Richtlijn herstel en beheer (water)bodemkwaliteit

Factsheet Bovenafdichting met civieltechnische verhardingsmaterialen

A. ALGEMENE TECHNIEKBESCHRIJVING

De doelstelling van een bovenafdichting met civieltechnische materialen is het beperken van de infiltratie van neerslag. Hiermee wordt bereikt dat uitloging van de verontreinigende stoffen uit de verontreinigende bodem en de verspreiding van de verontreinigende stoffen door watertransport sterk wordt verminderd. Daarnaast worden door het aanbrengen van een bovenafdichting met civieltechnische materialen de blootstellingsrisico's opgeheven.

Een bovenafdichting met civieltechnische verhardingsmaterialen bestaat uit een afdichting met een van de volgende verhardingsmaterialen: beton, bitumen/asfalt of een vloeistofdichte bestrating.

Op bodemsaneringslocaties wordt vaak de locatie geheel of gedeeltelijk verhard met civieltechnische verhardingsmaterialen (beton, bitumen/asfalt, vloeistofdichte bestrating). Deze verhardingsmaterialen worden enerzijds aangebracht vanwege de afdichtende functie en anderzijds vanuit het gebruik van de locatie als bedrijfsterrein, parkeerplaats etc.
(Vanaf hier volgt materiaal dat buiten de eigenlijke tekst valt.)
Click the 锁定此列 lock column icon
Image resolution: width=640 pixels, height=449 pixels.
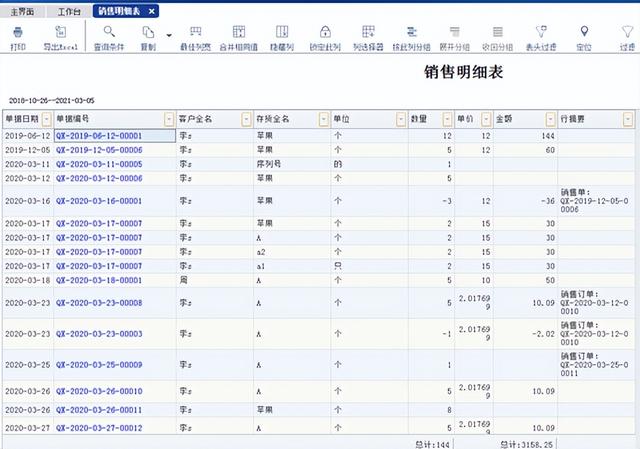(x=326, y=33)
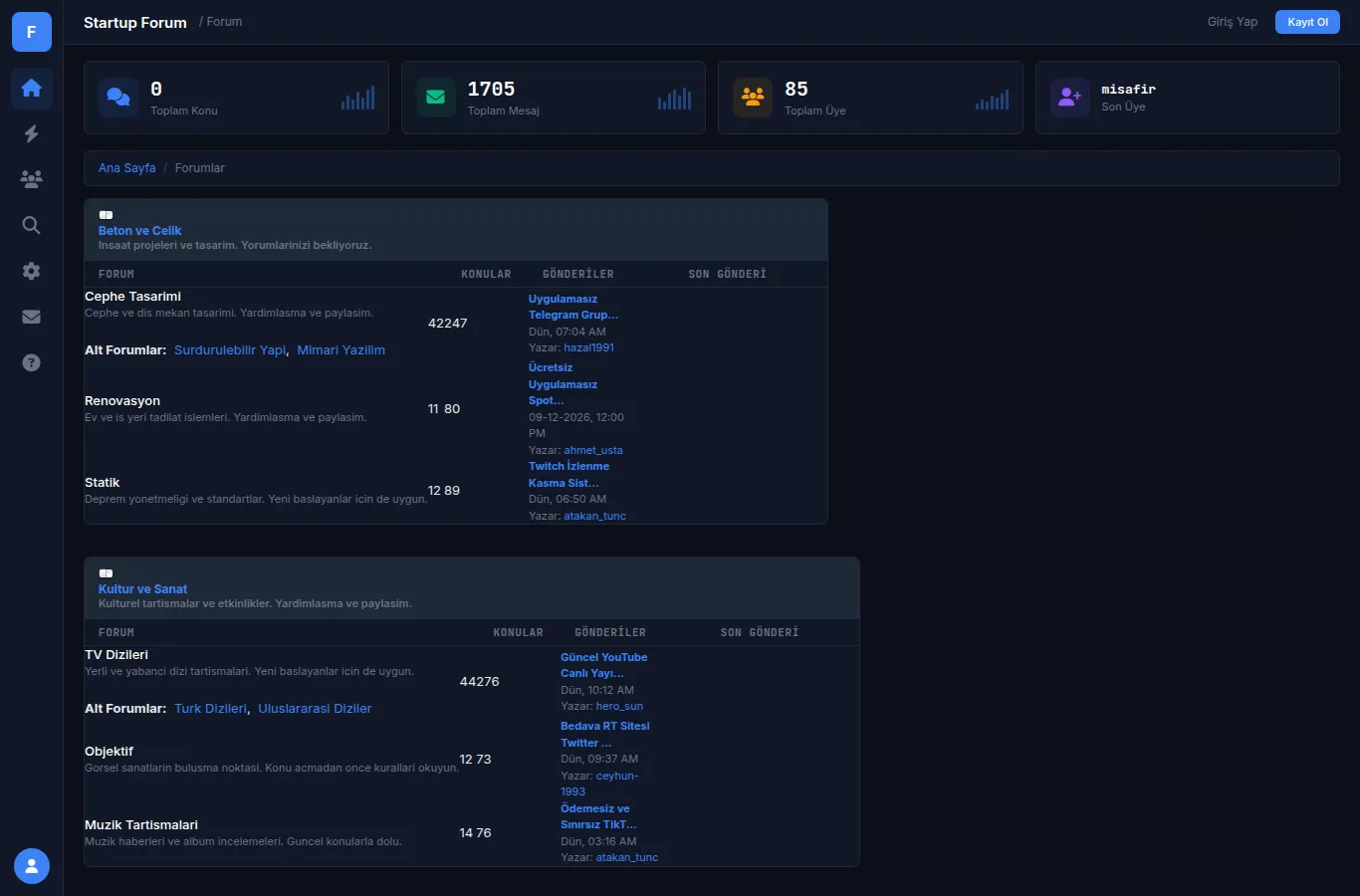
Task: Open settings gear in sidebar
Action: (x=31, y=271)
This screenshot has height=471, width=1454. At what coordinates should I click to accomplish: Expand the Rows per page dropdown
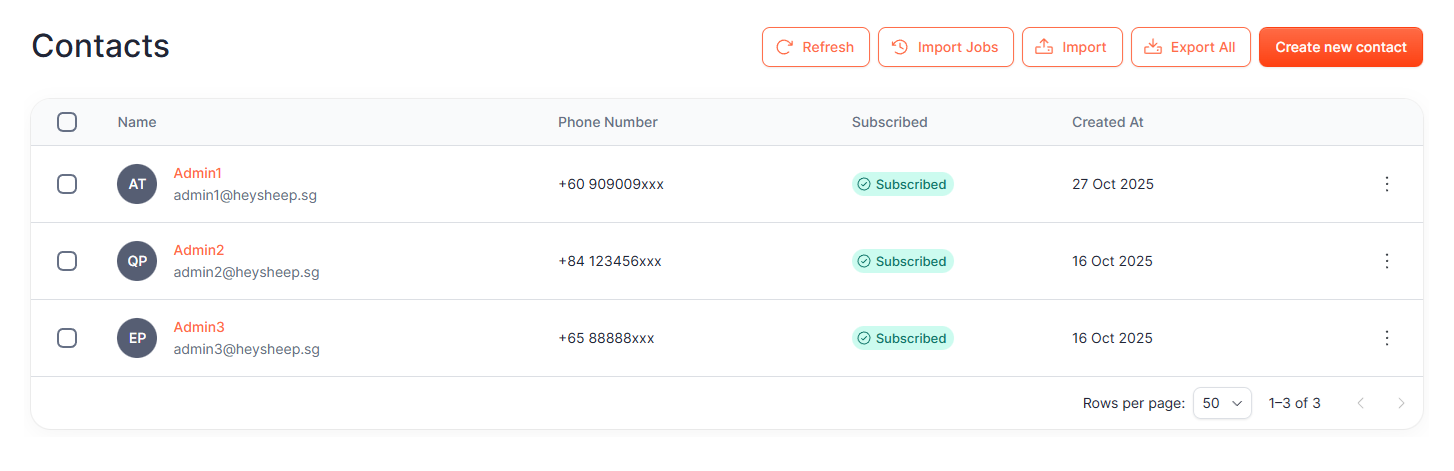click(x=1222, y=403)
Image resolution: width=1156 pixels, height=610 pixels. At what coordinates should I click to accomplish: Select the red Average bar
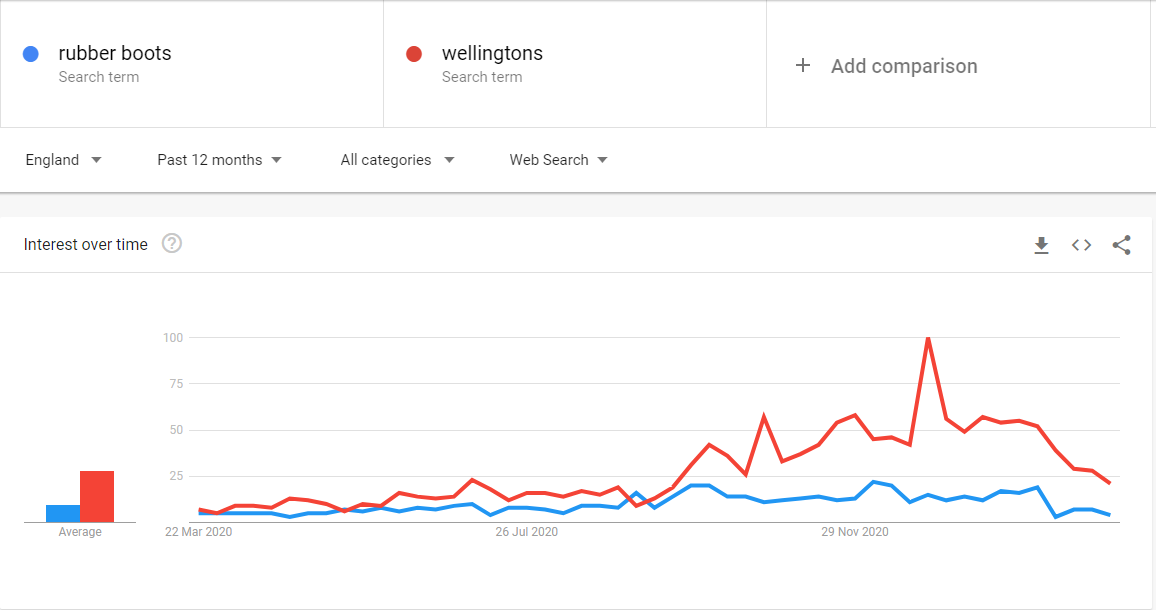click(x=97, y=496)
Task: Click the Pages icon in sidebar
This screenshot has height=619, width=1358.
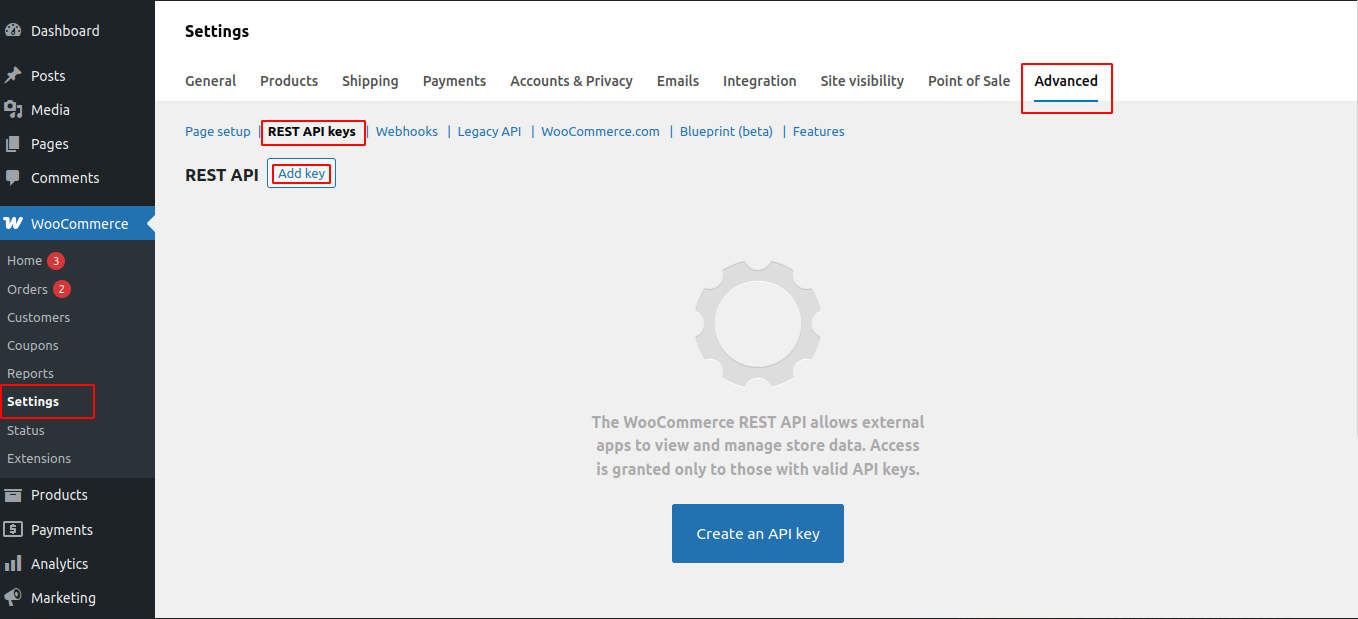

Een bovenafdichting met civieltechnisch verhardingsmaterialen wordt derhalve met name toegepast in stedelijke gebieden en op bedrijfsterreinen, vooral vanwege de sterkte-eigenschappen en gebruiksmogelijkheden van deze constructies.

B. TOEPASSINGSGEBIED

In tabel 1 wordt een ruwe contour van het toepassingsgebied gegeven gebaseerd op de technische realiseringsmogelijkheden.

Tabel 1: Ruwe contour toepassingsgebied op basis van de technische realiseringsmogelijkheden

Locatiekenmerk

Toepassingseisen

Ondergrond

- obstakels verwijderen en ondergrond egaliseren en verdichten;
- voldoende draagkracht voor constructie.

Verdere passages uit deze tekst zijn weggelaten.